Rentnerinnen und Rentner werden stark belastet

Das Problem: Rentnerinnen und Rentner werden durch die geplante Pflegereform vergleichsweise stark belastet. Und dadurch droht das Rentenniveau bereits 2024 unter die Haltelinie von 48 Prozent zu fallen. Das berichtet die BILD-Zeitung am Mittwoch und beruft sich dabei auf ein internes Gutachten der Deutschen Rentenversicherung (DRV).

Konkret hätte die im Referentenentwurf vorgesehene Anhebung des Beitragssatzes zur Folge, „dass das Rentenniveau 2023 im Vergleich zum geltenden Recht um 0,04 Prozentpunkte geringer ausfallen würde (Finanzschätzung Februar 2023); die Haltelinie Rentenniveau würde 2024 und damit ein Jahr früher greifen“, zitiert die BILD aus dem Gutachten.

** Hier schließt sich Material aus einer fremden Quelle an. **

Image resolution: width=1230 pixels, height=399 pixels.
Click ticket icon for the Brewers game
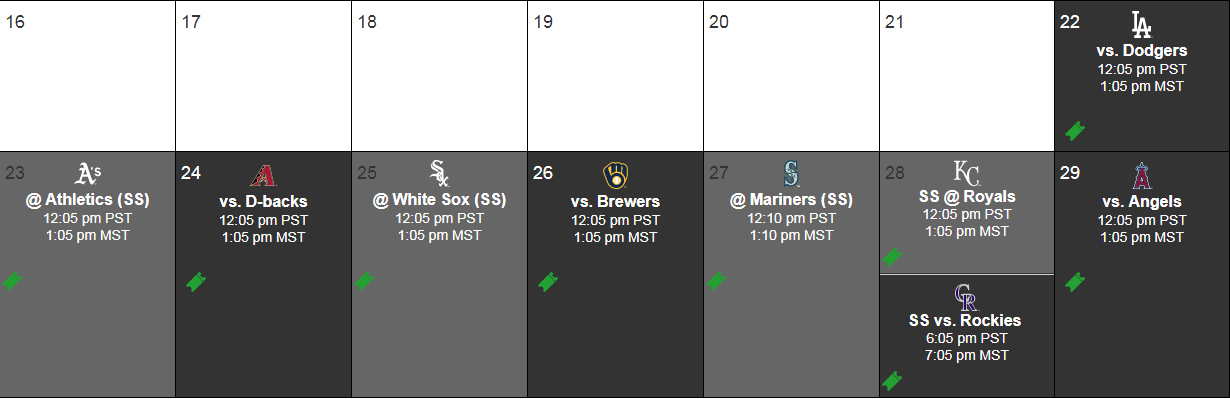pyautogui.click(x=548, y=282)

Hintergrund ist, dass Rentnerinnen und Rentner von ihrer Bruttorente auch Beiträge zur gesetzlichen Kranken- und Pflegeversicherung zahlen müssen. Während der Beitrag zur gesetzlichen Krankenversicherung zur Hälfte von der Rentenkasse übernommen wird, gilt das für die Pflegeversicherung nicht. Den Beitragssatz für die Pflege müssen Ruheständler allein stemmen. Nach dem Referentenentwurf der Bundesregierung soll der Pflegebeitrag für Kinderlose bereits ab Juli 2023 auf 4,0 Prozent steigen. Eltern sollen ab Juli 3,40 Prozent Pflegebeitrag zahlen. Eine Entlastung für Eltern mit mehreren Kindern wird - wie bereits erwähnt - nur gewährt, wenn das Kind jünger als 25 Jahre ist.

Im Schnitt werden Rentnerinnen und Rentner durch die Pflegereform folglich mehr belastet als Beschäftigte, weshalb das Rentenniveau sinkt. Zu beachten ist hierbei, dass das Rentenniveau eine fiktive Größe ist. Für das Rentenniveau wird die Nettorente eines sogenannten Standardrentners (das ist ein Rentner mit 45 Beitragsjahren als Durchschnittsverdiener) ins Verhältnis gesetzt zu dem jeweils aktuellen Nettoarbeitsentgelt eines Durchschnittsverdieners bzw. einer Durchschnittsverdienerin. Ein sinkendes Rentenniveau bedeutet folglich, dass die Renten langsamer steigen als die Durchschnittseinkommen.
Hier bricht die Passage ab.